What is a natural dye? To the best of my knowledge, a natural dye is one found in nature and can be extracted and absorbed by a fiber or yarn with the use of a mordant. This is different than a natural stain, like a grass stain, which does not penetrate the fiber throughout, but instead stays on the surface of the fiber. Stains also fade or wash out eventually. Dyes do not.

Dyes can come from almost any plant and in any color, but in the Southeast yellows and green dominate. Though sources for shades of brown and purples (including some red) can be found. I am sticking with the 6 sources we used, because obviously I am the most versed in those. In the picture above Goldenrod, Black walnuts (in their husks), Oak leaves, Pokeberries and Marigolds were all used. We also briefly examined some onion skin dyes. For those of you getting excited, the color of the onion, such as purple, skin made no difference; The onion still produced a color somewhere between the brown walnut color and the beige oak leaf color.

The dye is extracted by heating a large pot of water and a mordant (we used Alum) with the plant for a long period of time. The type of water you use in the heating step may affect the color based on it's additives. Distilled water theoretically contains no additives, well water contains the same additives as found in the soil around it and tap water contains additives such chlorine and fluorine based on your city. It would be interesting to see which effects each type of water has, if you had access to all three while dyeing.

The mordant you choose also affects the final color of your dye. Iron mutes the color, and Tin brightens it for example. I pause here to say that mordants are toxic, because it is a salt combined with a metal in our case Aluminum. Alum is toxic in quantities over an ounce. You can use other metals such as Copper, Zinc, Tin, Chrome, and Iron to name a few, but the heavier the metal the more toxic it is to you. This is why some natural dyes aren't completely green, per say. It is important to correctly measure the mordant to dye ratio. Ideally, the dye would use up all the mordant in your pot, leaving the water safe to pout out down the sink, into house plants, in the yard, etc. Luckily, not all plant dye extracts require a mordant or a mordant as strong as the metals listed above. Vinegar is also a mild mordant. The pokeberries did not require a mordant stronger than simmering in a large vat of vinegar. The black walnuts we stewed required no additives other than themselves and the water they were heated in. The same with the onion peels.

Once our water/mordant/plant mixture was sufficiently heated we whetted unskeined, but still tied yarns to the pot.
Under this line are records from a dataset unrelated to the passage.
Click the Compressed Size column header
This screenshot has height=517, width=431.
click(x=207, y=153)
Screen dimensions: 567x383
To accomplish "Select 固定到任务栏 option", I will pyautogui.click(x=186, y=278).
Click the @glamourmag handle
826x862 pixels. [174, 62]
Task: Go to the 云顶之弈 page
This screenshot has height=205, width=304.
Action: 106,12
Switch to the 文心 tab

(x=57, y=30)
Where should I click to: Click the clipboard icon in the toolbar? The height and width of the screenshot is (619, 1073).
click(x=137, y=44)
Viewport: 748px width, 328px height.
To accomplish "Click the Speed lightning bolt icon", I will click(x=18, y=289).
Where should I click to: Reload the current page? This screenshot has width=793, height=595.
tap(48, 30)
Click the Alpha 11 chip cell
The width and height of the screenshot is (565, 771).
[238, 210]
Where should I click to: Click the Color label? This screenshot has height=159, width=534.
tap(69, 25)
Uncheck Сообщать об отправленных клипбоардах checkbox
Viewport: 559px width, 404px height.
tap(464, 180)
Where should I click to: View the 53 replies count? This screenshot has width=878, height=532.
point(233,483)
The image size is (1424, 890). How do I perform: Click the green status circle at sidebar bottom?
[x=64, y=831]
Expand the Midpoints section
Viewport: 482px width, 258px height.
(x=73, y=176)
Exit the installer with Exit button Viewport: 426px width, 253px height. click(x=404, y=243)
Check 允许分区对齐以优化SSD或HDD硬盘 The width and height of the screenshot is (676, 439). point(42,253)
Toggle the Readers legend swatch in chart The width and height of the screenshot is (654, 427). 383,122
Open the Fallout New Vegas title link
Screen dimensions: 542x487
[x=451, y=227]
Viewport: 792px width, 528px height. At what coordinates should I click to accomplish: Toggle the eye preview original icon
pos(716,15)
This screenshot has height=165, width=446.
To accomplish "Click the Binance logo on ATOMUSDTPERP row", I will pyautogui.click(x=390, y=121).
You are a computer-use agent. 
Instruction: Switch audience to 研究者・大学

This will give you a semisolid dye job. You could use a wicking method, where one third of the yarn is submerged and the other two thirds is left hanging over the edge to wick up the color. This produces a variegated yarn, ranging in shades of one color from dark (in the pot) to light (the opposite end). With both methods the longer you "stew" your brew, the more color extracted from the plant and absorbed by your yarn.

The next step is is rinse you yarn. You do not want to go from hot to cold immediately or the yarn will felt, so I've been told. We lifted the yarn pot of the pot, gave it some gentle squeezes and set it aside in a bucket to cool. At this point, the yarn appears to be a much darker color than it actually is, we were warned that in the rinsing phase removes a lot of the color and it does. You may want to wear gloves at this stage, black walnuts and pokeberries will dye your skin for the next few days. Once the fiber is rinsed lay it out to dry before reskeining.

One final note, natural dyes are just that, natural. Sunlight, time and environment can affect their color over time, just as they would affect the original plant. So, make sure to store your valuables away from their natural predators, like yarn chewing cats and direct sun.


turtlegirl76 said...

That class sounds cool as hell! Love the colors you came up with.

Hockey Mom said...

Beautiful colors. You did an awesome job explaining it too. You should be a teacher!

The Chickengoddess said...

That's really cool. Thanks for sharing this, I haven't dyed anything sucessfully with natural dyes, but I was using onion skins and no mordants and only managed a weak, stained look. Your stuff is really pretty and rich.